[Aufgaben]
a) In welchem Jahr verkaufte Lüderitz laut dem Text über Nachtigal und Lüderitz Deutsch-Südwestafrika an das Deutsche Kaiserreich?
b) Gib aus dem Text über Nachtigal und Lüderitz den Abschnitt wortgetreu wieder, der bei den Worten „Außerdem stellte er“ beginnt und nach „postkolonial, Christian Kopp.“ endet.

Außerdem stellte er Togo und Kamerun „unter deutschen Schutz“. Diese koloniale Formulierung ist nicht nur beschönigend, sondern verschleiert auch, dass Nachtigal die Kolonialgründung in Togo durch eine Geiselnahme zweier togoischer Adeliger erpresste. „Seine kolonialen Verdienste waren es, die Nachtigal die Würdigung durch die Benennung des Nachtigal-Platzes im Wedding einbrachte – und nicht seine Tätigkeit als Afrikaforscher“, sagt der Historiker und Leiter von Berlin postkolonial, Christian Kopp.
Eine Straße für den "Lügenfritz"
Noch eindeutiger verhält es sich mit der Biographie des Bremer Kaufmanns und Begründers von Deutsch-Südwestafrika Adolf Lüderitz. Der wegen seines Größenwahns schon zu Lebzeiten als „Lügenfritz“ bezeichnete Lüderitz gilt als Begründer des deutschen Kolonialwesens. Von ihm ging eine Flut an Briefen an den Kaiser und Bismarck aus, in denen er ihnen die Notwendigkeit des Kolonialismus zur Sicherung deutscher Macht darlegte. 1890 verkaufte Lüderitz Deutsch-Südwestafrika an das Deutsche Kaiserreich. Die Kolonisierung des heutigen Namibias ist ein besonders dunkles Kapitel deutscher Geschichte, weil sie in einen von der deutschen Kolonialmacht verübten Völkermord mündete, der bis heute von Deutschland nicht anerkannt wird.

[Ausgewählte Zeilen]
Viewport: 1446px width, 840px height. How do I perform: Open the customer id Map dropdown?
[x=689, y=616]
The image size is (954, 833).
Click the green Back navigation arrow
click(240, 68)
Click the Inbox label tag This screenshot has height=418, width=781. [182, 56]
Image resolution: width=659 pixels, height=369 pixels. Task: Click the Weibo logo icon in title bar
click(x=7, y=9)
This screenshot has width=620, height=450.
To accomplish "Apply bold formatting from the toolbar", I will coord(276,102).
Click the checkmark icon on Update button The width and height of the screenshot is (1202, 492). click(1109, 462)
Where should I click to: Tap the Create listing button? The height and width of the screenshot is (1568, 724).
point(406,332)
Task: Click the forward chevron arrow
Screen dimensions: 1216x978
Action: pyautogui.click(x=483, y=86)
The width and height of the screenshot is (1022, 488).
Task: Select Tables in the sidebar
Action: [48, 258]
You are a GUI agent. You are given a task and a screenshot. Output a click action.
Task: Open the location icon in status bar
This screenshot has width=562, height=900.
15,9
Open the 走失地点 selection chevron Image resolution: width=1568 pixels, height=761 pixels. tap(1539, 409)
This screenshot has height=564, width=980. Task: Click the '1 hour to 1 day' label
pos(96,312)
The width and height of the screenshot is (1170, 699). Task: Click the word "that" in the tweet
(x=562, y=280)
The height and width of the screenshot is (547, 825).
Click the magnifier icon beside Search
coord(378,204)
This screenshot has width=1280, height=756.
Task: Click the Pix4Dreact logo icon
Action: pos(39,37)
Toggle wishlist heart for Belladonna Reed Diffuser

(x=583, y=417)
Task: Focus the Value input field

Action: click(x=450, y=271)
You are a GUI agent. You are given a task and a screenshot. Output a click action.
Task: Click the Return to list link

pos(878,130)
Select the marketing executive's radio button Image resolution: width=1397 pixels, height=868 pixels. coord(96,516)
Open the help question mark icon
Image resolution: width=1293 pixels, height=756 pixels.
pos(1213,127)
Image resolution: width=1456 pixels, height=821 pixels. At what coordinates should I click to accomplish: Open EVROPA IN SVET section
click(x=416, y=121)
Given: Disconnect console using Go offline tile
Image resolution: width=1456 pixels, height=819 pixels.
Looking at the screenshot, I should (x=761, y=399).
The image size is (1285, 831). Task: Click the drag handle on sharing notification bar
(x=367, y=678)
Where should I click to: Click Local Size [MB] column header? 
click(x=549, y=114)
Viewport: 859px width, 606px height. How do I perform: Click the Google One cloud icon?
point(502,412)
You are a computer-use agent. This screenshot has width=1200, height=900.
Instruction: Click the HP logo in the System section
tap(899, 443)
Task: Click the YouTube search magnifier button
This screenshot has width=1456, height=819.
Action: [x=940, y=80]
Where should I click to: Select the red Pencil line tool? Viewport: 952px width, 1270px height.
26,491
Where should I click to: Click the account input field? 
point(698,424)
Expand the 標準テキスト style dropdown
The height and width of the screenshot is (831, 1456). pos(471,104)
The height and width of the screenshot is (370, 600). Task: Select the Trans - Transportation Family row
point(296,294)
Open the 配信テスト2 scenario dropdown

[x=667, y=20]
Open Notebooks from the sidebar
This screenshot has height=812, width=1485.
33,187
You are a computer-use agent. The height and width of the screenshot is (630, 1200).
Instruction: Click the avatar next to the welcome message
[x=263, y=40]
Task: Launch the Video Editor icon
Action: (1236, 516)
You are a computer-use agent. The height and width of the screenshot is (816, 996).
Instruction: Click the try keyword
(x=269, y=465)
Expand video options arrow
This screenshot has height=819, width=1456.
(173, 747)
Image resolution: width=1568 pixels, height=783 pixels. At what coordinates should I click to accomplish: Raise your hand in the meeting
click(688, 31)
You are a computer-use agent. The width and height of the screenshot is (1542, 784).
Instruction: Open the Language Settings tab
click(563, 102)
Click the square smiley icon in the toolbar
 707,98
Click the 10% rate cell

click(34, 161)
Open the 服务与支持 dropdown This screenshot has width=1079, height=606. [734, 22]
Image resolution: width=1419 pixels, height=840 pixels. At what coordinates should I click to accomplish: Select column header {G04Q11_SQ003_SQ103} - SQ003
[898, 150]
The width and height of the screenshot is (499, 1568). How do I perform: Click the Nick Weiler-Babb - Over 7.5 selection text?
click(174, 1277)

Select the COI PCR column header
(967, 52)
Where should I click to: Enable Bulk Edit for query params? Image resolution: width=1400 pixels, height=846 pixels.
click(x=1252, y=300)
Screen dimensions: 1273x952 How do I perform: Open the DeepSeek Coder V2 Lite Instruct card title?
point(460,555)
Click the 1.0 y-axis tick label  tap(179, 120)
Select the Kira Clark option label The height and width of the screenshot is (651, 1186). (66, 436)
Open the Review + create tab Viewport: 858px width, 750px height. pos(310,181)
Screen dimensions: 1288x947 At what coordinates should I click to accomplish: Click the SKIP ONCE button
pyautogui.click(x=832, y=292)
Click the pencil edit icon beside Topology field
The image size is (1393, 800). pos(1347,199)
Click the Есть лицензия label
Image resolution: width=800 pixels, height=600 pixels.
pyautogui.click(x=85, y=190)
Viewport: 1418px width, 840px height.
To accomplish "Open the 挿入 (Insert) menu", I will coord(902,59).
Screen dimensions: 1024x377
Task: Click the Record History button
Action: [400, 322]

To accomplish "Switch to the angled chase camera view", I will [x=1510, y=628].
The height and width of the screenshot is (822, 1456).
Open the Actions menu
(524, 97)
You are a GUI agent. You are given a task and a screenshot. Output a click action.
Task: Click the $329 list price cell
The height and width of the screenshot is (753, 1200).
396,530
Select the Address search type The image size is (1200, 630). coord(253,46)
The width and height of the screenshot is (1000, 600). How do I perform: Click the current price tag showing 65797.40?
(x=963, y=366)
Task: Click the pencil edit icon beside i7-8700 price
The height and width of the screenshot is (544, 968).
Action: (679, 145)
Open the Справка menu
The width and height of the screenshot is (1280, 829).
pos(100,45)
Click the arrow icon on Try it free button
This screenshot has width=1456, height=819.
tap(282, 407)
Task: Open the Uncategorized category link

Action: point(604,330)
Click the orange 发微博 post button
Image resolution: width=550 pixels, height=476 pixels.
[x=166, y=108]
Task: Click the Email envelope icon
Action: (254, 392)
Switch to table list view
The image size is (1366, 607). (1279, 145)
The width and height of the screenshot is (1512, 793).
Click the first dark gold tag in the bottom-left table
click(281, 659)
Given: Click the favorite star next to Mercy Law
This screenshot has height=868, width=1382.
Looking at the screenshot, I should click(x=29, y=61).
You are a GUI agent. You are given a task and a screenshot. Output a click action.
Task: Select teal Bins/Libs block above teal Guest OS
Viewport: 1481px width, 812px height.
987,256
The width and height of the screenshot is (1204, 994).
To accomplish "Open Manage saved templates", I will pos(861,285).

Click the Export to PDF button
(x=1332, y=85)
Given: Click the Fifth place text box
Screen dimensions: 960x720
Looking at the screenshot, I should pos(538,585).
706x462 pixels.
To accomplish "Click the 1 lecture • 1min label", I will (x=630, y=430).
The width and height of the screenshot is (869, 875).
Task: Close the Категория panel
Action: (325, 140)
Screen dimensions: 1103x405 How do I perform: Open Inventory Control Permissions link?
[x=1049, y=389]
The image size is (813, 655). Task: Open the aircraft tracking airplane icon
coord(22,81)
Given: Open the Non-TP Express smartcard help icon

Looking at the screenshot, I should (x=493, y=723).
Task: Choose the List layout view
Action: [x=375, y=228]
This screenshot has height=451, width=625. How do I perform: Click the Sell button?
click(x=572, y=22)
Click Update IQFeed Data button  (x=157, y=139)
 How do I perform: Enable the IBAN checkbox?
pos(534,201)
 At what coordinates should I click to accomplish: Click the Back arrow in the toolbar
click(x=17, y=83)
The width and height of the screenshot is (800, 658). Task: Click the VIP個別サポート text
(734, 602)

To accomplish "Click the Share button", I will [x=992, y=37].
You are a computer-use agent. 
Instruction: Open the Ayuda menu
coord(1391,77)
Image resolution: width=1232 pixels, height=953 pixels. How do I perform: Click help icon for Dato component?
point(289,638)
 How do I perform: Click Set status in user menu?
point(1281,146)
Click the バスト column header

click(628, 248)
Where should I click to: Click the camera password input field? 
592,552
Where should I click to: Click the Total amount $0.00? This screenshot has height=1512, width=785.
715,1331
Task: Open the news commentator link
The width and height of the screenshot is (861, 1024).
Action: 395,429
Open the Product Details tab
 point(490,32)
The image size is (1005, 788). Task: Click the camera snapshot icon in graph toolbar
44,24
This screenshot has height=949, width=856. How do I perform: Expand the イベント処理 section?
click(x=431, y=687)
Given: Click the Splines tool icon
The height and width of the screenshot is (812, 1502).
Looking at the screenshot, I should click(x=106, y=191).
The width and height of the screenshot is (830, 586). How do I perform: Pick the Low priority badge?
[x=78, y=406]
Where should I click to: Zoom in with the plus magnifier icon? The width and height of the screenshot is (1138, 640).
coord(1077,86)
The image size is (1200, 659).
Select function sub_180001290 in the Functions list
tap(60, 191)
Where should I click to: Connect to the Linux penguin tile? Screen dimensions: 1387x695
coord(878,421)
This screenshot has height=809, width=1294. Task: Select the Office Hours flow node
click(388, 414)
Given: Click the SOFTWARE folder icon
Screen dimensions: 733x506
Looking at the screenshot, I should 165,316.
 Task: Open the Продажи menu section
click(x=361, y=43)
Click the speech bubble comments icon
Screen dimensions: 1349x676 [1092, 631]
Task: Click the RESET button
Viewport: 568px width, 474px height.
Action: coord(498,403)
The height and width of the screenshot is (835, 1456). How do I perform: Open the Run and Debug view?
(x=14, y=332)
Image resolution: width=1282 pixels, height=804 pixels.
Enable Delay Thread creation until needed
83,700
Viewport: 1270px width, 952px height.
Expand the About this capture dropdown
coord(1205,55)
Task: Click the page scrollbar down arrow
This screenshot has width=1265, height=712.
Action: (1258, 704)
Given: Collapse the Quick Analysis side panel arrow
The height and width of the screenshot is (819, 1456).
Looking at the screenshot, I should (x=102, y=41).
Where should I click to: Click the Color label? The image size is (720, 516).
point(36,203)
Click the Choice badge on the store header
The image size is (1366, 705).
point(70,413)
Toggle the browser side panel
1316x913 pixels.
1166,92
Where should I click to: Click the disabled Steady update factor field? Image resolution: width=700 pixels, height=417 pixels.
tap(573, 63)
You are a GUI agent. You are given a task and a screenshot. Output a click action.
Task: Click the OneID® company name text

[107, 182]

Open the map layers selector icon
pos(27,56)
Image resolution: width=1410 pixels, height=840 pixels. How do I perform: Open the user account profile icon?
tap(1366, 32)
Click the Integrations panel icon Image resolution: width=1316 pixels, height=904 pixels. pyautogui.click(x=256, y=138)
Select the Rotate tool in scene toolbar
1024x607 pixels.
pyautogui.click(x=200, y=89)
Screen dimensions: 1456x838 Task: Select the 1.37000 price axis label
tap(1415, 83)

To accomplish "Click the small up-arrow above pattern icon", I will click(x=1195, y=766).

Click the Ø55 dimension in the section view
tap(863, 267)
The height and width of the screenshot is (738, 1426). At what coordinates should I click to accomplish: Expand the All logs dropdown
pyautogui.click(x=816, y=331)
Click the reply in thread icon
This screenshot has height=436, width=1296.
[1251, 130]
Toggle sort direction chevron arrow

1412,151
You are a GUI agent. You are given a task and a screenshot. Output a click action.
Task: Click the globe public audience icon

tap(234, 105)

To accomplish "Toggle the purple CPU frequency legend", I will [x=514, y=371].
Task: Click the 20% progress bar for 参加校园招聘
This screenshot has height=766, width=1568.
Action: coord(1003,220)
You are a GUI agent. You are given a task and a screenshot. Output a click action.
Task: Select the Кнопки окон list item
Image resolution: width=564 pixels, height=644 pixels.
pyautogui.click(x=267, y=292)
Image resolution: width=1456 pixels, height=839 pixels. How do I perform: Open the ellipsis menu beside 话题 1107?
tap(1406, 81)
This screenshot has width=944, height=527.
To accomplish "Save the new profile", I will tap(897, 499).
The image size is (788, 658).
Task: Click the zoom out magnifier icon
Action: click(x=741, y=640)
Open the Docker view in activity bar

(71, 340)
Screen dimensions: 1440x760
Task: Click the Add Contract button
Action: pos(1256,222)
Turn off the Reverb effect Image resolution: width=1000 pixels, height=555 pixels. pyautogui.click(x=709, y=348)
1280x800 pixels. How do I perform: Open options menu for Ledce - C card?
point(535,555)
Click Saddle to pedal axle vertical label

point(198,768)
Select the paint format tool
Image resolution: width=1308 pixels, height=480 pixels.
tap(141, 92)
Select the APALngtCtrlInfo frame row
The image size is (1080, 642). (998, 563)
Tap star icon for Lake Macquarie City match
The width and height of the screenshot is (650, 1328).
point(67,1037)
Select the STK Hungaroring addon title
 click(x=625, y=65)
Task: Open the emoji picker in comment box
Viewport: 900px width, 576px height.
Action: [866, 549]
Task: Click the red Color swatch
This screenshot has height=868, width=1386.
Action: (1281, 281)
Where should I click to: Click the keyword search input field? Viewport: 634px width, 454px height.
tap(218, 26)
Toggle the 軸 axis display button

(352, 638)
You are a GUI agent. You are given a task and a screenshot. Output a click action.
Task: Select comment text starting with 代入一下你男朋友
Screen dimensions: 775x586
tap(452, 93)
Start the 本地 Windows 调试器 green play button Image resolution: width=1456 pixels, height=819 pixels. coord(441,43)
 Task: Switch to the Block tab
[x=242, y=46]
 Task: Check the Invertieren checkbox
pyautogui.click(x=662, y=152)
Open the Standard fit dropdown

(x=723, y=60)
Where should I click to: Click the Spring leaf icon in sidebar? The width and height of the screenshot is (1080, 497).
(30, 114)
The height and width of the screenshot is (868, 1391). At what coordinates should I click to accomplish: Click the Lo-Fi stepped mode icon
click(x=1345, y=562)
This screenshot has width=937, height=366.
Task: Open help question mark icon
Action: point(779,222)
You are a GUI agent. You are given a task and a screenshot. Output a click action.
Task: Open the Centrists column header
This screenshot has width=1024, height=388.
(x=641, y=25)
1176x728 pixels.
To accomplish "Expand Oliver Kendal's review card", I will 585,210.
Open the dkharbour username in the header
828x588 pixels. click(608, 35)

[Ergebnisse pro Aufgabe]
a) 1890.

b)
Außerdem stellte er Togo und Kamerun „unter deutschen Schutz“. Diese koloniale Formulierung ist nicht nur beschönigend, sondern verschleiert auch, dass Nachtigal die Kolonialgründung in Togo durch eine Geiselnahme zweier togoischer Adeliger erpresste. „Seine kolonialen Verdienste waren es, die Nachtigal die Würdigung durch die Benennung des Nachtigal-Platzes im Wedding einbrachte – und nicht seine Tätigkeit als Afrikaforscher“, sagt der Historiker und Leiter von Berlin postkolonial, Christian Kopp.